The National Conscience Party (NCP) has urged the Federal Government to do its best to speedily resolve all issues delaying the implementation of the N30,000 minimum wage.
The Lagos State Chairman of the party, Mr Fatai Ibuowo, gave the advice in an interview with the News Agency of Nigeria (NAN) in Lagos on Sunday.
He said workers had endured enough hardship owing to the prevailing economic realities, saying that implementation of the new minimum wage would give them some succour.
“We are appealing to the Federal Government to do its best to implement the N30,000 minimum wage.
“Nigerian workers have faced a lot of hardship because of high costs of goods and services and so cannot wait to be paid the new wage.
“We are aware that there are issues between labour and government on what to pay as increment to those on certain levels,’’ Ibuowo said.
According to him, we must emphasise that all categories of workers deserve substantial wage increments in view of the present economic realities.
Ibuowo implored the government to arrive at a middle-ground with labour and speedily implement the Minimum Wage Act, signed in April to better the lots of workers.
He noted that in a country where lawmakers earned what he called “astronomically-high wages and allowances’’, it was unfair not to pay workers a living wage.
The NCP Chairman pointed out that the new N30,000 minimum wage, though better than the earlier N18,000, was still one of the lowest in the world .
Ibuowo said insecurity and corruption were major problems in the country, saying the issues could be addressed through improvement in workers’ welfare.

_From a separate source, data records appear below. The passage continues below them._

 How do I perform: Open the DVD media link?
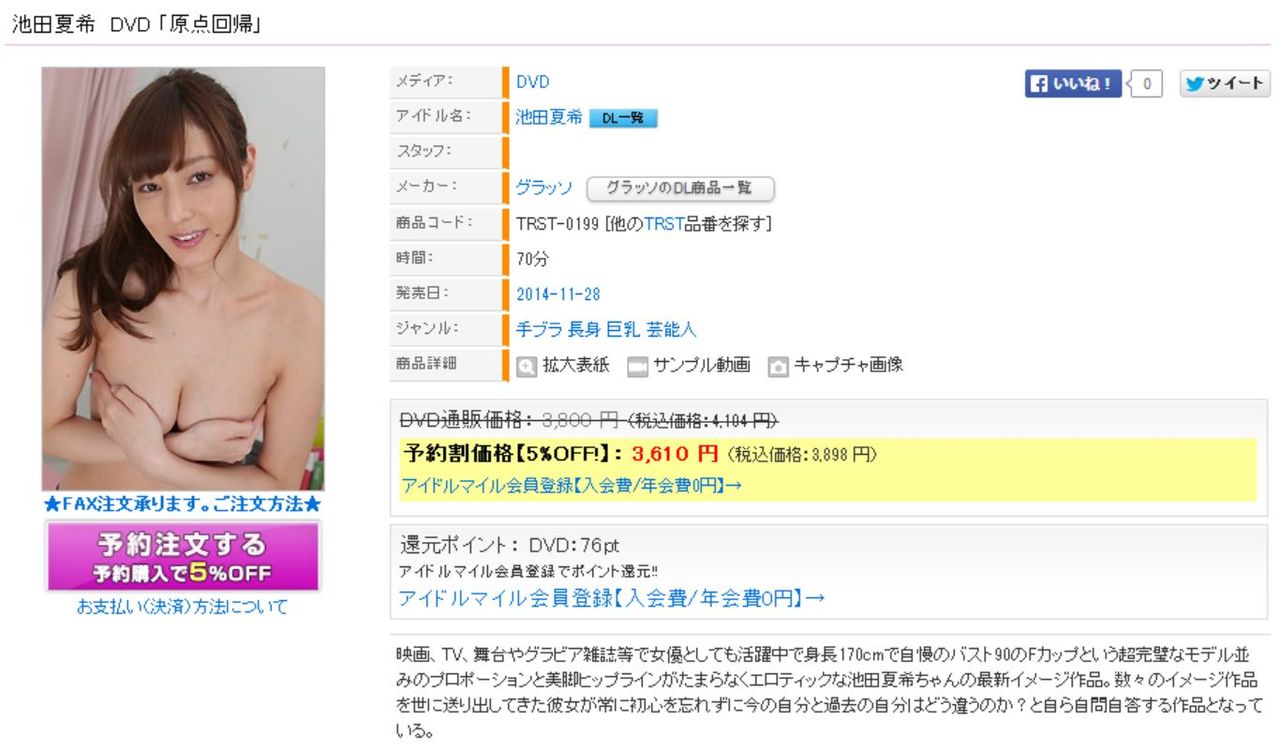pos(532,82)
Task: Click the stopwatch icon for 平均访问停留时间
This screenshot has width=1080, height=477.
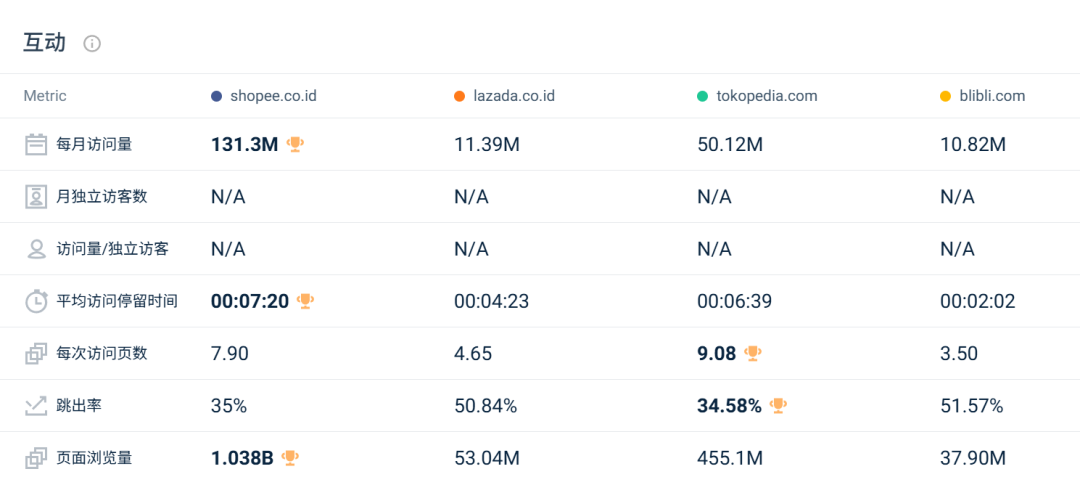Action: click(x=36, y=301)
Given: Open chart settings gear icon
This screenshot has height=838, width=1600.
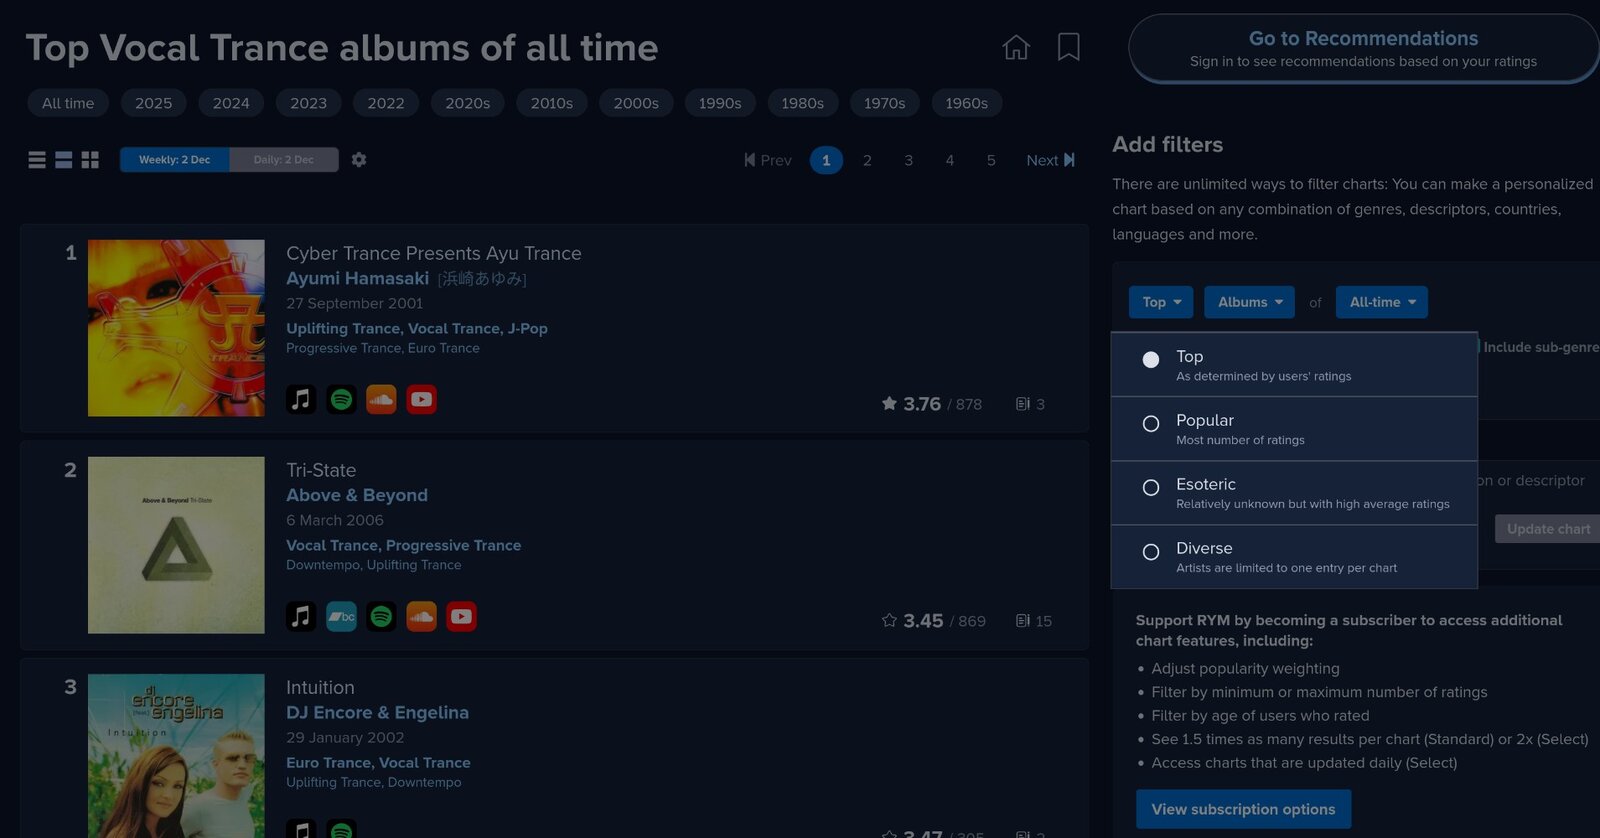Looking at the screenshot, I should 359,160.
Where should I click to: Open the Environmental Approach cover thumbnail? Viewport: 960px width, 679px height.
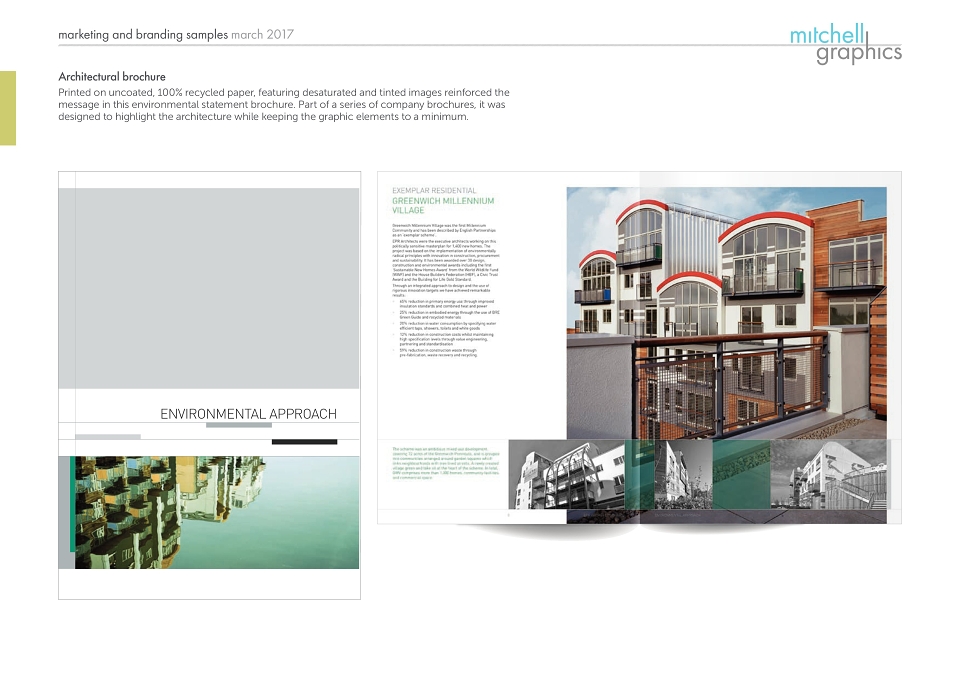coord(209,385)
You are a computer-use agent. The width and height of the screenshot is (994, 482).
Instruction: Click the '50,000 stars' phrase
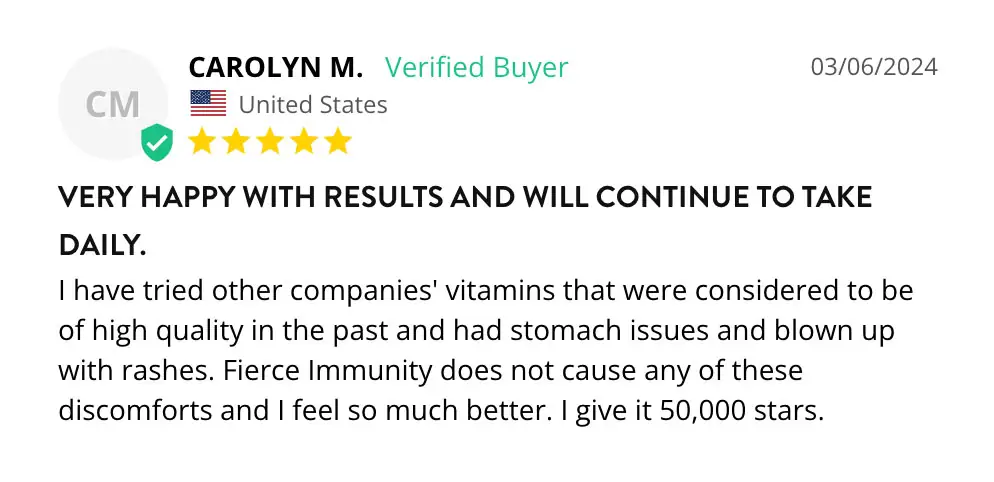point(743,411)
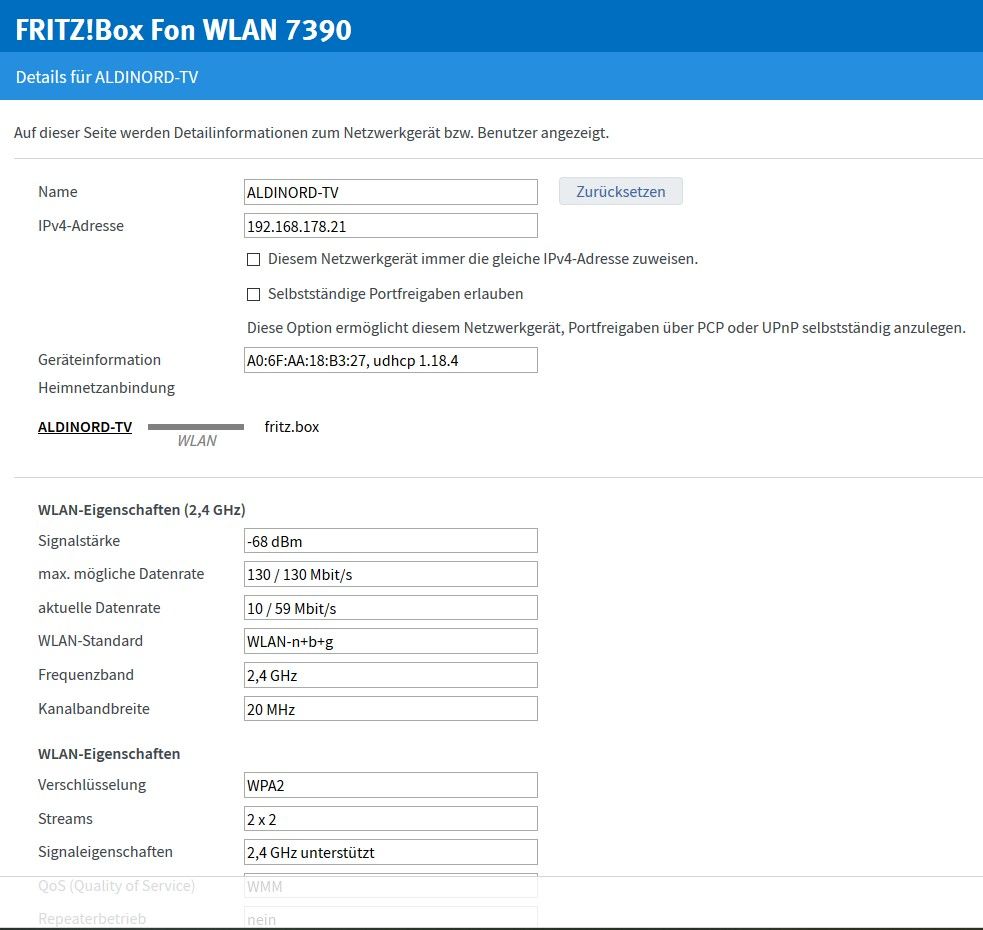The image size is (983, 930).
Task: Click the aktuelle Datenrate field
Action: pos(390,608)
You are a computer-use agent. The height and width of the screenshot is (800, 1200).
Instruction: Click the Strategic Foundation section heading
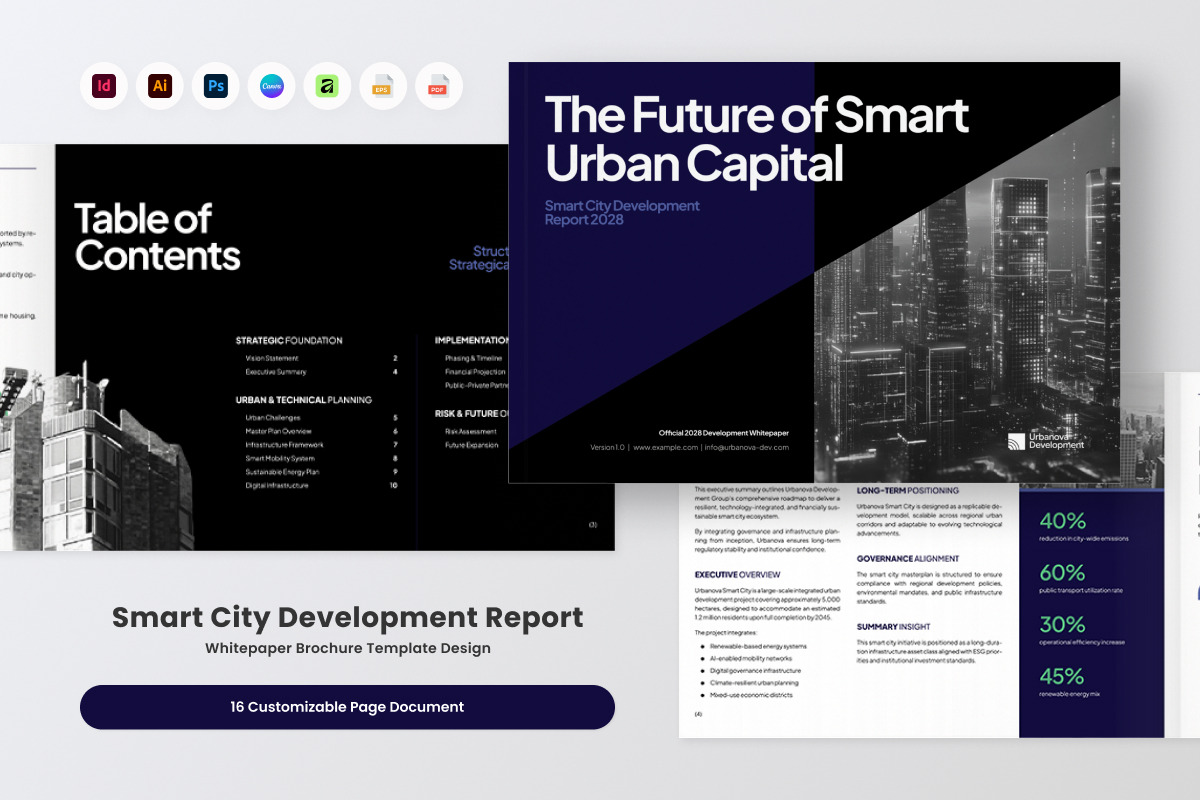[289, 340]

“Insecurity and corruption are two of the major problems facing our country now and we think by improving the welfare of workers, we can substantially address the problem.
“Some people get into crime because the peanuts they are paid cannot pay their bills. So they look for a way out and get involved in all sorts of negative things.
“Corruption and insecurity are addressed in other climes proactively. When we reward workers adequately, we are reducing poverty and when poverty is reduced, crime is reduced,’’ he said.
Ibuowo also faulted the conduct of local council elections by state electoral commissions, saying the practice undermined democracy at the grassroots.
He said state governments used their electoral commissions to rig council elections, calling for steps to replace State Independent Electoral Commissions (SIECs) with the Independent National Electoral Commission (INEC) for better grassroots elections.